The critical fact, and the one interviewers test for: the payload is signed, not encrypted. Anyone holding the token can decode the base64 and read every claim. Never put passwords, third-party API keys, card numbers, or any data you wouldn't print on a postcard into a JWT payload. If you need confidentiality, the spec for that is JWE — encrypted JWT — and even there most teams just rely on TLS instead.
Standard claims
RFC 7519 reserves a short set of claim names. Memorize all of them — they show up verbatim on interview slides.
| Claim | Meaning | Why it matters |
|---|---|---|
iss |
Issuer (auth server URL) | Selects which JWKS to use for verification |
sub |
Subject (typically user_id) |
Identifies the principal the token represents |
aud |
Audience (target API) | Service must reject if it isn't in the audience |
exp |
Expiration (Unix seconds) | Hard cutoff; verifier rejects after this time |
nbf |
Not before | Token isn't valid before this timestamp |
iat |
Issued at | Audit and freshness checks |
jti |
JWT ID | Unique handle used for revocation lists |
Beyond registered claims, you can add custom claims — scope, role, tenant_id, feature_flags, org_id. Don't shadow registered names with your own meaning. If you build on top of OIDC, you also get profile claims for free: name, email, email_verified, preferred_username, picture, locale.
Naming hint: when teams later add tenant-scoped APIs, the team that put tenant_id in the JWT from day one saves itself a year of plumbing.
HS256 vs RS256
This is the single most common JWT question on a systems analyst interview, and the answer has to include both the mechanics and the architectural consequence.
HS256 (HMAC-SHA256) is symmetric.
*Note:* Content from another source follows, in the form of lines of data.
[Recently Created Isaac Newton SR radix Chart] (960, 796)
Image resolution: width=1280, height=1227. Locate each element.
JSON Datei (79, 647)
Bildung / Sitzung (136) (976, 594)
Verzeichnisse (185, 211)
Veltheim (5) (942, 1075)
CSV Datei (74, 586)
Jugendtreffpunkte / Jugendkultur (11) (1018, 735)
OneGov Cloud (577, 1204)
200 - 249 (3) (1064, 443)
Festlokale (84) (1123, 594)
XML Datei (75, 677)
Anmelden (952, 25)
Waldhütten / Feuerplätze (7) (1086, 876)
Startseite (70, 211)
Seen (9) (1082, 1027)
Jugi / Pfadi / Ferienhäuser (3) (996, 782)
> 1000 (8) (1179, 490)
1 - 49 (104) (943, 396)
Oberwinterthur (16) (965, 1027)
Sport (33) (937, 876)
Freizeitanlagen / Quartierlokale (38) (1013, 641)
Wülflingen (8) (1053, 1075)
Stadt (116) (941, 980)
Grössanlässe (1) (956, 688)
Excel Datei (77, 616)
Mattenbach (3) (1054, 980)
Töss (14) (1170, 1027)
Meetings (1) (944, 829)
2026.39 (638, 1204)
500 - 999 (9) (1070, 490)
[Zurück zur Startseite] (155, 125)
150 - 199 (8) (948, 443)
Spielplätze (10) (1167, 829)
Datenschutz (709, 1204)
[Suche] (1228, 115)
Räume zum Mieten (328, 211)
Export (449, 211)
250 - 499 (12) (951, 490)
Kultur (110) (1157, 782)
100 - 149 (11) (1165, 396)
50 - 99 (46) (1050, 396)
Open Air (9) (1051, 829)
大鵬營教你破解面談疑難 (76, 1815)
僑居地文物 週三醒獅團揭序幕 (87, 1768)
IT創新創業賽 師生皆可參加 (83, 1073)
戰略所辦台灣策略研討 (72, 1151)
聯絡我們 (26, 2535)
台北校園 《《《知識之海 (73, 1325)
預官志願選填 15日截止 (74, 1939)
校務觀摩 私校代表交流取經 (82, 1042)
The same shared secret signs and verifies.
secret = "super-secret-key"
signature = HMAC-SHA256(header.payload, secret)Fast and cheap, but every verifying service needs the secret. With 30 microservices, that secret lives in 30 places — and the day any one of them leaks logs to S3 or commits an env file, every service is compromised. HS256 is appropriate for a monolith or two tightly coupled services under one operations team.
RS256 (RSA-SHA256) is asymmetric. The authorization server signs with a private key; verifying services hold only the public key.
signature = RSA-Sign(header.payload, private_key)
verify(token, public_key) -> boolThe public key is published through a JWKS endpoint:
GET /.well-known/jwks.json
{
"keys": [
{"kid": "key-id-2026", "kty": "RSA", "n": "...", "e": "AQAB", "alg": "RS256"}
]
}Each service caches the JWKS, picks the right key by the kid from the header, and verifies locally. The private key never leaves the auth server. A leaked public key teaches the attacker nothing useful.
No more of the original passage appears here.